> THE INPUT
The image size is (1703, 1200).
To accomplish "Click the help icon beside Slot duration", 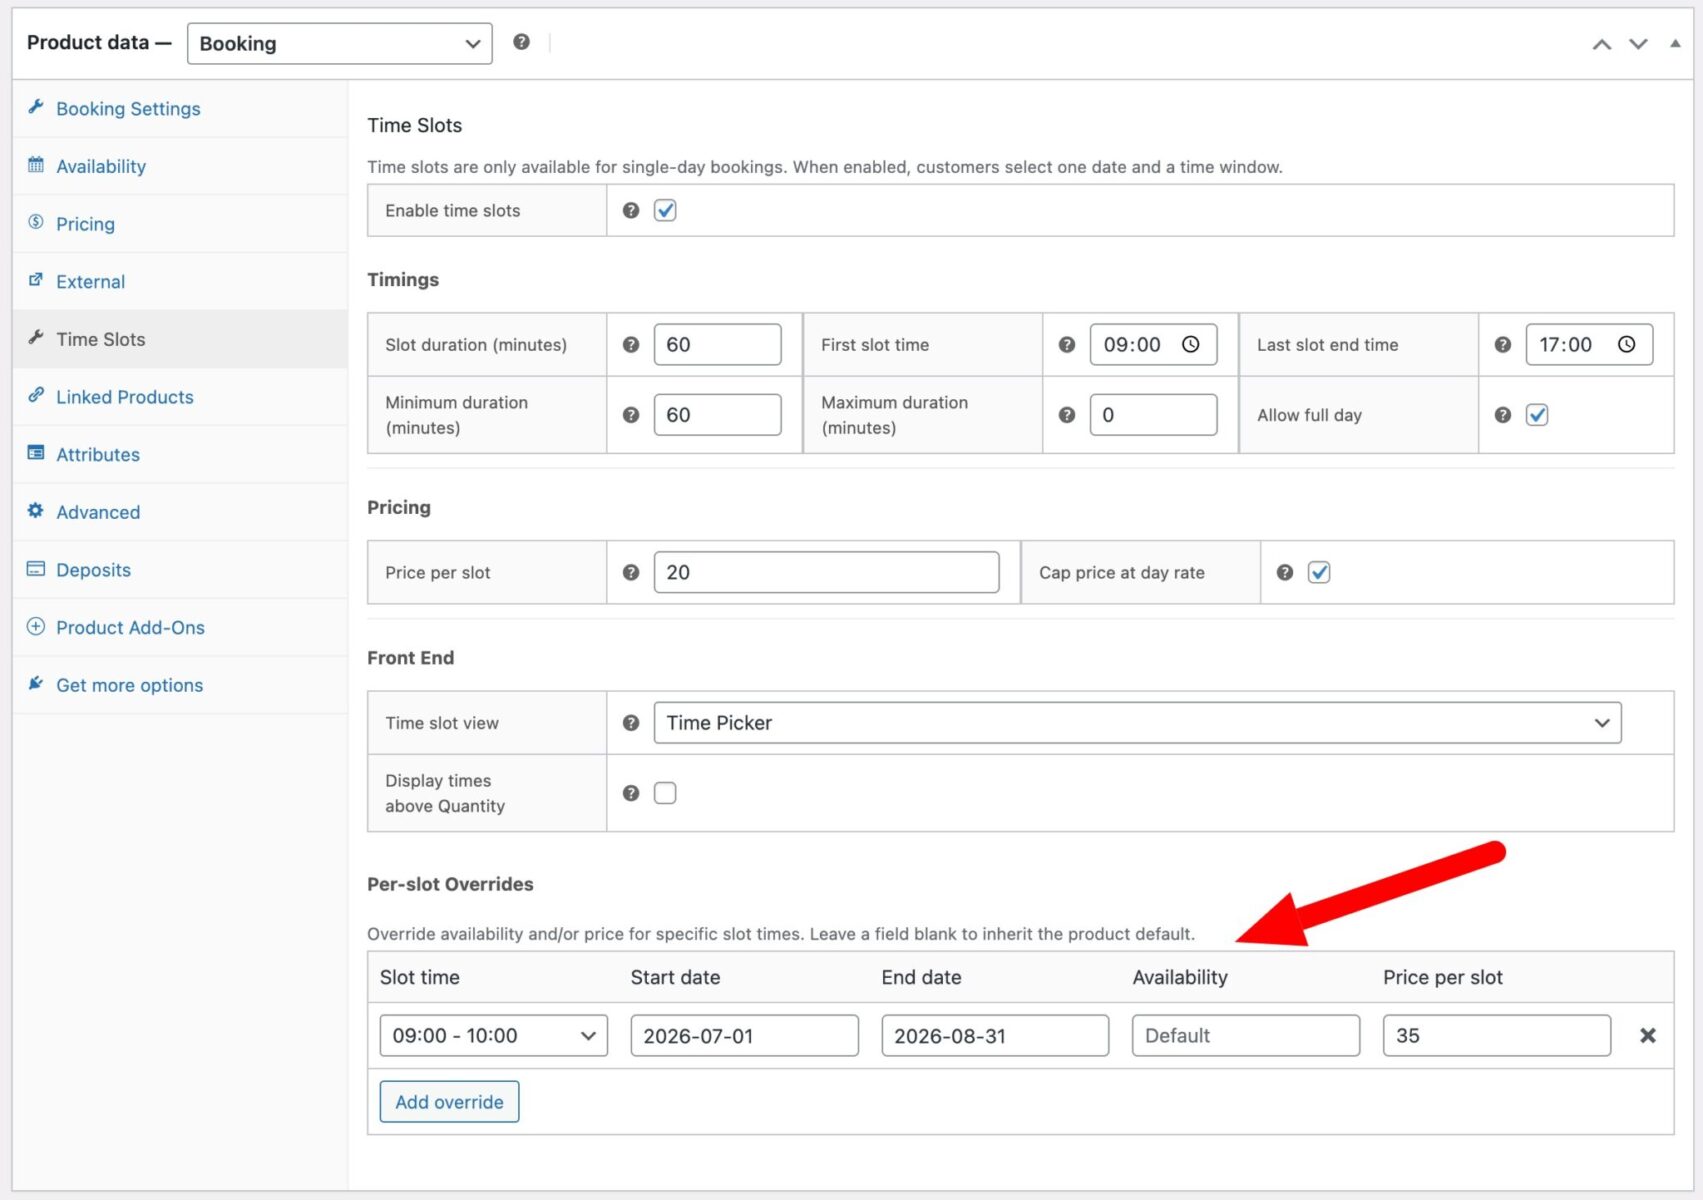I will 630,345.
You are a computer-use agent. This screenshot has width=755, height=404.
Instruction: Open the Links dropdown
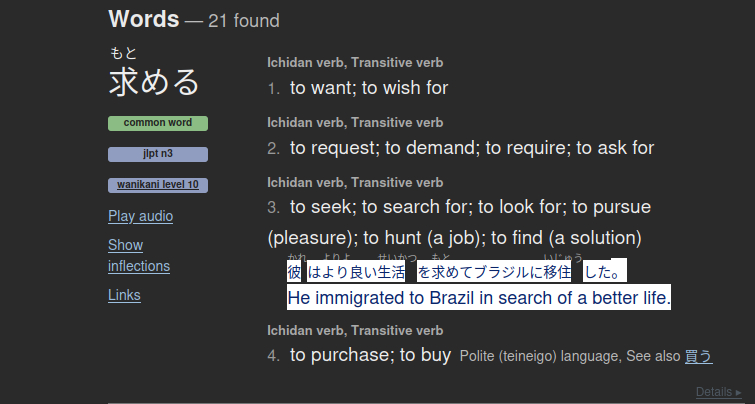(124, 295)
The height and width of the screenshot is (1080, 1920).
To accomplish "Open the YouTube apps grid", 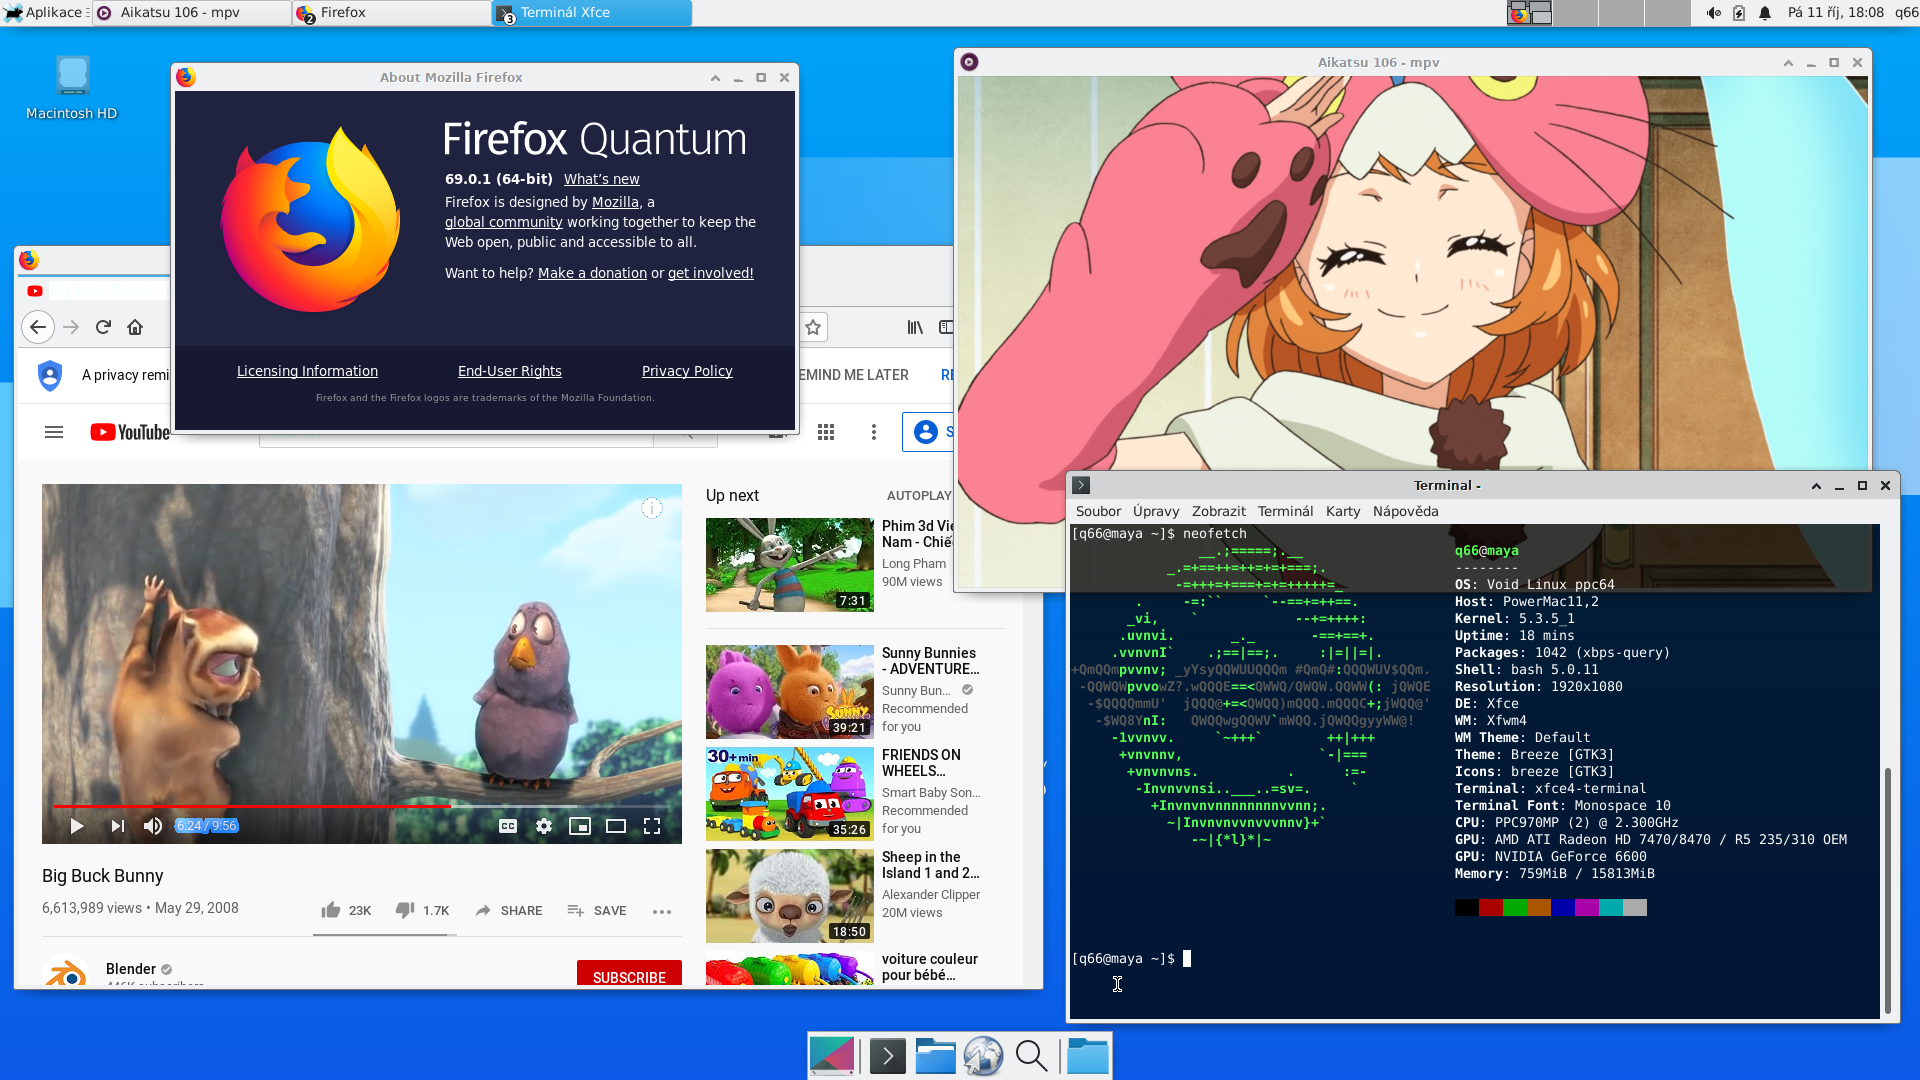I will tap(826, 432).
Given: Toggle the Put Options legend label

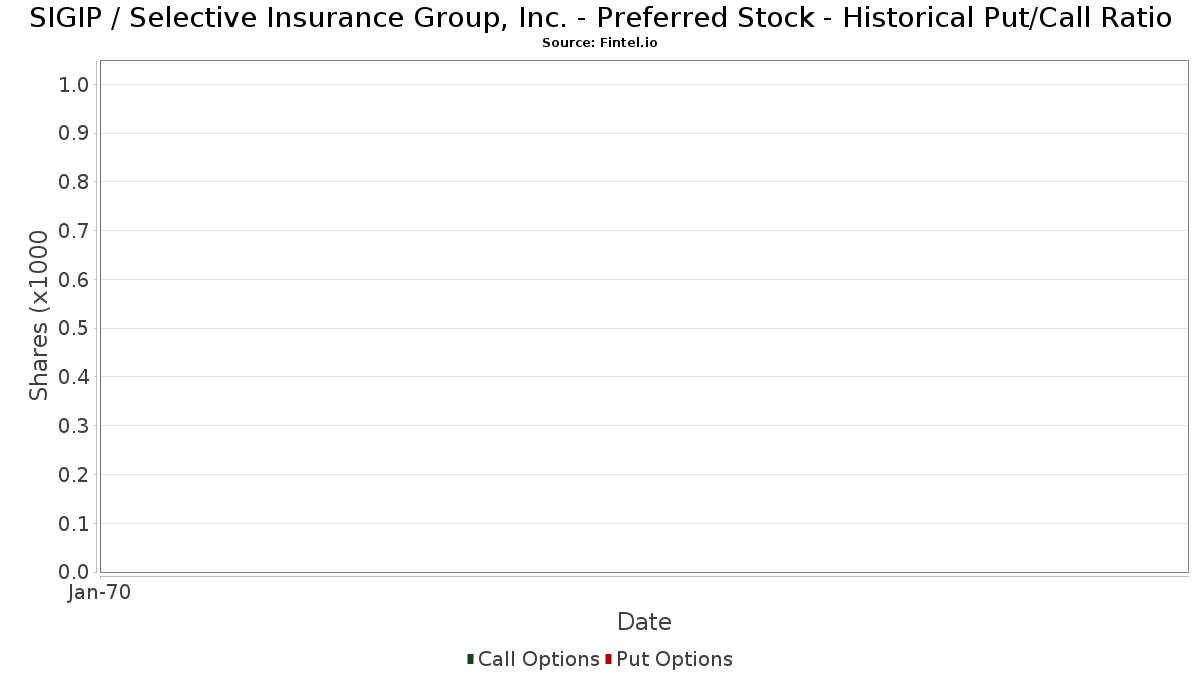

> WHAT TO PRODUCE
Please collect every line above that contains the string "width". Case counts.

> WRITTEN REPLY
You are a computer-use agent. This screenshot has width=755, height=404.
The height and width of the screenshot is (1080, 1920).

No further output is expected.